# 6.5 caliber pistol ammo



## T-55A5 (Apr 27, 2011)

I'm looking at buying a D-Technik A.S. SA VZ 61 Pistol 6.5 caliber pistol, but can not find the ammo

Who sells it.......where can I find it

Billy


----------



## Steve M1911A1 (Feb 6, 2008)

Are you absolutely certain of that "6.5mm" designation?
I believe that it might be a misprint for "7.65mm," or .32 ACP.
If it's a true 6.5mm, it's some sort of unusual .25 cartridge. That would be very strange, since it then would be a woefully underpowered gun.


----------



## Sgt45 (Jun 8, 2012)

Gee that takes all the fun out of it.

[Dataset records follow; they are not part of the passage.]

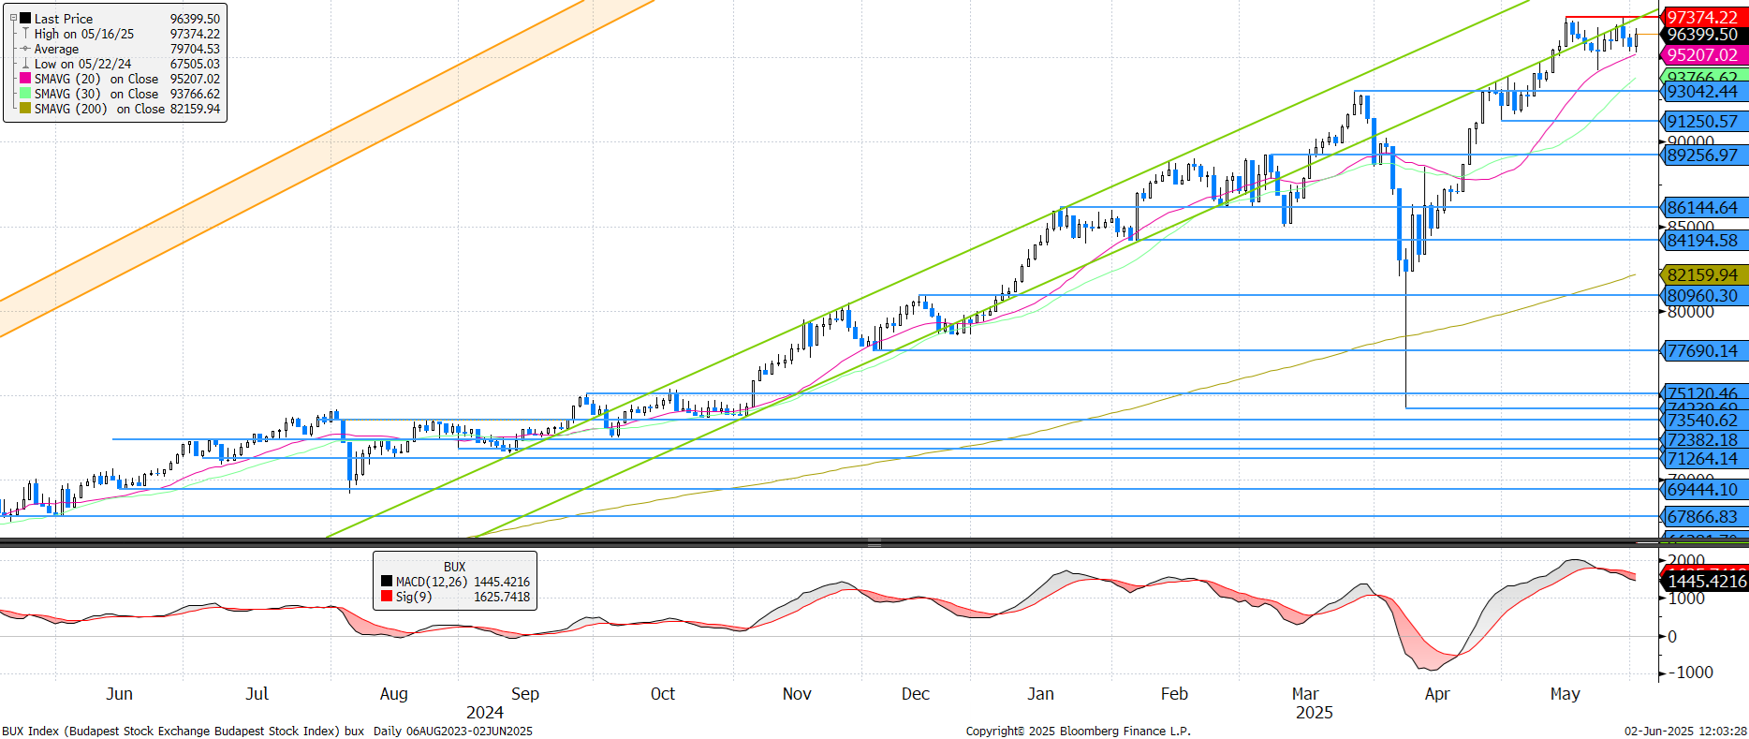Select the red 97374.22 high price tag
This screenshot has height=739, width=1749.
point(1702,17)
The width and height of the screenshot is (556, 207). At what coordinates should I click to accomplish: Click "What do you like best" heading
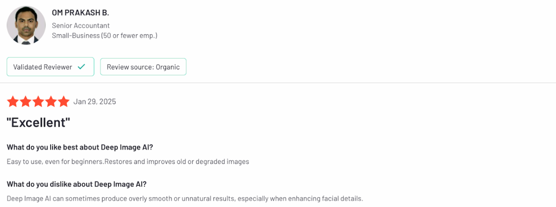80,147
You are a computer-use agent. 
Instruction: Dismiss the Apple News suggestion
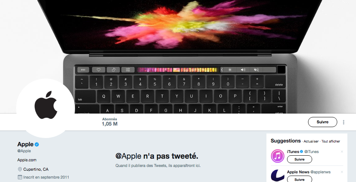342,172
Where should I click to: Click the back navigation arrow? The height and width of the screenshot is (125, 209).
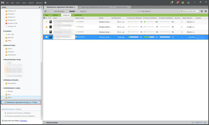pyautogui.click(x=45, y=11)
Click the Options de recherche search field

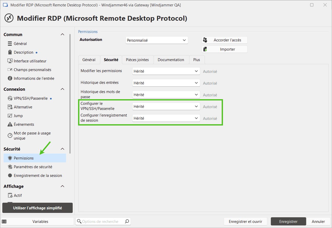pos(102,222)
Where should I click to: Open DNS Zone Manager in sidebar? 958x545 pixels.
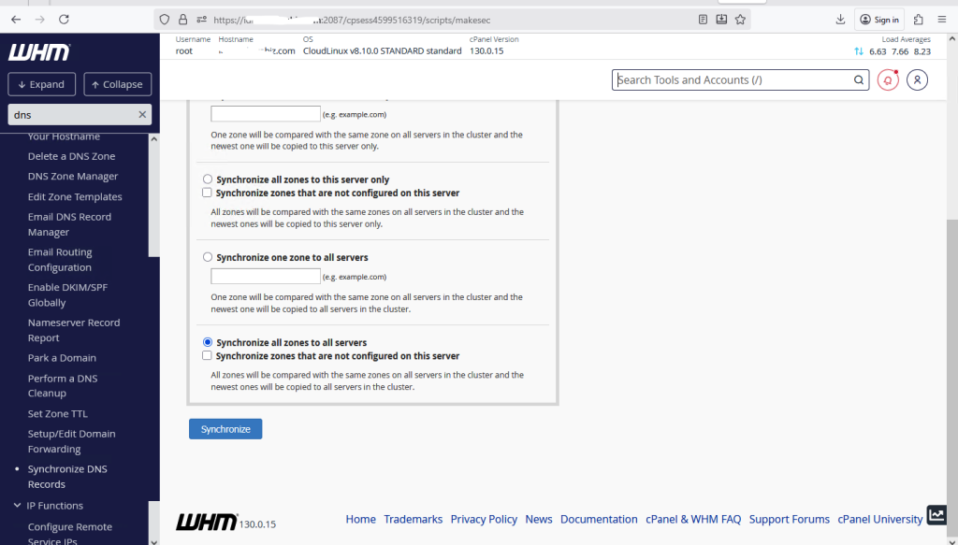(73, 177)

I was thinking some really weird pistol that took the 6.5 x 47 Lapua.


----------



## T-55A5 (Apr 27, 2011)

It sold before I could find out if the 6.5mm was a typo

Billy


----------



## Sgt45 (Jun 8, 2012)

As mentioned, 7.65mm is .32 ACP and in my opinion it wouldn't be my first, second, third, fourth or fifth choice, but it's way better than nothing. Actually, on reflection, it's right down there at the bottom. .25 ACP would be lower as are some of the really esoteric calibers such as the Kolibri (sp) and the Velo Dog.


----------



## Steve M1911A1 (Feb 6, 2008)

Sgt45 said:


> ...[R]ight down there at the bottom...are some of the really esoteric calibers such as the Kolibri (sp) and the *Velo Dog*. [emphasis added]


...Oh, I dunno.
There are some dogs I could throw that would deliver a pretty good defense. :anim_lol:


----------